Incidence and prediction of induced ventricular tachyarrhythmias in idiopathic dilated cardiomyopathy
Cardiac Pacing, Artificial
The value of time-domain and spectral turbulence analyses of the signal-averaged electrocardiogram (SAECG) for predicting induction of sustained monomorphic ventricular tachycardia (VT) was prospectively investigated in 70 patients with idiopathic dilated cardiomyopathy. Sustained VT was induced in 9 patients (13%). The prevalence of abnormal time-domain and spectral analyses was 16 and 37%, respectively. The total predictive accuracy of time-domain and spectral analyses for VT induction was 86 and 67%, respectively (p < 0.01). The predictive accuracy of time-domain and spectral analysis was similar in patients without an intraventricular conduction defect (94 and 84%, respectively). However, the predictive accuracy of time-domain was higher than that of spectral analysis in patients with an intraventricular conduction defect (65 vs 25%; p < 0.05). The poor concordance between spectral analysis and programmed stimulation results was mainly due to the high number of false-positive recordings in the presence of an intraventricular conduction defect (9 of 20 cases). With the use of stepwise discriminant function analysis, an abnormal time-domain SAECG was the only variable predicting the induction of sustained VT (p < 0.0003). In dilated cardiomyopathy, an abnormal time-domain SAECG and induced sustained VT are rare, both time-domain signal-averaged electrocardiography and spectral analysis have a high predictive accuracy for VT induction in patients without an intraventricular conduction defect, and spectral analysis does not improve VT prediction in those with a conduction defect.

- _PROVIDED MATERIAL_:

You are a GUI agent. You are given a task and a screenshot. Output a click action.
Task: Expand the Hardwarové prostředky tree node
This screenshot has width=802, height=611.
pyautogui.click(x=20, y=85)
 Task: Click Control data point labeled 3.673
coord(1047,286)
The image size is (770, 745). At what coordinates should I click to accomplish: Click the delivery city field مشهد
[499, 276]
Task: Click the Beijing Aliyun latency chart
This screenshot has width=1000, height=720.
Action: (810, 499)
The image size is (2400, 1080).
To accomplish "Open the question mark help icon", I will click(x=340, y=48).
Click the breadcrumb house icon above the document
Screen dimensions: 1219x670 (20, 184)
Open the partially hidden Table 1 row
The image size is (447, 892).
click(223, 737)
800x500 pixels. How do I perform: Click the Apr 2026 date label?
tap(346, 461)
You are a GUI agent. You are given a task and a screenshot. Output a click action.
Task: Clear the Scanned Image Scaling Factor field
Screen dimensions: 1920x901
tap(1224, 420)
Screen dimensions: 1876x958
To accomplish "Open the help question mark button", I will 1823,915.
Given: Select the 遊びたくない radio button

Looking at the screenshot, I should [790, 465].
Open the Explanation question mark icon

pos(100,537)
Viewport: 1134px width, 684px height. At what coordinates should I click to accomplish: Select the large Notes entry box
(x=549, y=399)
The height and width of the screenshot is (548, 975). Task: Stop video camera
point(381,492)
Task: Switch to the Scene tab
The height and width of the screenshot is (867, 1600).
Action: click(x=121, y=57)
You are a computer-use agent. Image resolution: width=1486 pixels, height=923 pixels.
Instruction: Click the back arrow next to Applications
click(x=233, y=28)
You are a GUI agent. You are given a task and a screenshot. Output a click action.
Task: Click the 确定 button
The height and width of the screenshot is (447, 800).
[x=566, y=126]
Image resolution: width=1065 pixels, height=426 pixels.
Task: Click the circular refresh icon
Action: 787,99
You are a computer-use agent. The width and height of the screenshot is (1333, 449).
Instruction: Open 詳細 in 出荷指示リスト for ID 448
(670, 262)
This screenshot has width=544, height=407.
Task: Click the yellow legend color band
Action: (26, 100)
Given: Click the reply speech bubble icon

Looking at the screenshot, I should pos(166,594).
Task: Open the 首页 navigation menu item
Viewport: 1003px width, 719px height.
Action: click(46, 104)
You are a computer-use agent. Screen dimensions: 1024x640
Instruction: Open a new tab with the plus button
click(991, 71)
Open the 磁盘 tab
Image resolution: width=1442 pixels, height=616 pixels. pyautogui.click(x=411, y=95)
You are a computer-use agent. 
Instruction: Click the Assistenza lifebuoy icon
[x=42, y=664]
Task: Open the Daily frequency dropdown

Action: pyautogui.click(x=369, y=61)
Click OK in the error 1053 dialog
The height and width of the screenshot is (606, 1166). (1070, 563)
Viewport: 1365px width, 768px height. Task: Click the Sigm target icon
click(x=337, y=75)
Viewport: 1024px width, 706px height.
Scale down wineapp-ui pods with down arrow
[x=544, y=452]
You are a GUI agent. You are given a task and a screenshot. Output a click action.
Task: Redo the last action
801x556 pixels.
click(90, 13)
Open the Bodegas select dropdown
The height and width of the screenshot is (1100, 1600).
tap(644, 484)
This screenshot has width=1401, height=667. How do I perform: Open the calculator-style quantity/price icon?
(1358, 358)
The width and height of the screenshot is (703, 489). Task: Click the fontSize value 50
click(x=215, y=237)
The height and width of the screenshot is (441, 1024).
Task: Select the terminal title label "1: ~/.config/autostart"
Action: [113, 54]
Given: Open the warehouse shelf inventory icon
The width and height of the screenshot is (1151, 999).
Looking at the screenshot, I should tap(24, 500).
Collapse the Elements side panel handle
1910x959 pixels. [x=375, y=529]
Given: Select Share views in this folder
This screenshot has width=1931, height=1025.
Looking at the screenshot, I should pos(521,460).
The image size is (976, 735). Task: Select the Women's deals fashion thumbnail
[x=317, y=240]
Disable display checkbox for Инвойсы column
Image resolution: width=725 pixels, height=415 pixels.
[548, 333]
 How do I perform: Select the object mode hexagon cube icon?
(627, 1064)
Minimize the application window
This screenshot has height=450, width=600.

- _WHAT TO DO_:
Reproduce the entire abstract on induced ventricular tachyarrhythmias in dilated cardiomyopathy, word for word. The lines are not needed for this.

- _FINISHED EXERCISE_:
Incidence and prediction of induced ventricular tachyarrhythmias in idiopathic dilated cardiomyopathy
Cardiac Pacing, Artificial
The value of time-domain and spectral turbulence analyses of the signal-averaged electrocardiogram (SAECG) for predicting induction of sustained monomorphic ventricular tachycardia (VT) was prospectively investigated in 70 patients with idiopathic dilated cardiomyopathy. Sustained VT was induced in 9 patients (13%). The prevalence of abnormal time-domain and spectral analyses was 16 and 37%, respectively. The total predictive accuracy of time-domain and spectral analyses for VT induction was 86 and 67%, respectively (p < 0.01). The predictive accuracy of time-domain and spectral analysis was similar in patients without an intraventricular conduction defect (94 and 84%, respectively). However, the predictive accuracy of time-domain was higher than that of spectral analysis in patients with an intraventricular conduction defect (65 vs 25%; p < 0.05). The poor concordance between spectral analysis and programmed stimulation results was mainly due to the high number of false-positive recordings in the presence of an intraventricular conduction defect (9 of 20 cases). With the use of stepwise discriminant function analysis, an abnormal time-domain SAECG was the only variable predicting the induction of sustained VT (p < 0.0003). In dilated cardiomyopathy, an abnormal time-domain SAECG and induced sustained VT are rare, both time-domain signal-averaged electrocardiography and spectral analysis have a high predictive accuracy for VT induction in patients without an intraventricular conduction defect, and spectral analysis does not improve VT prediction in those with a conduction defect.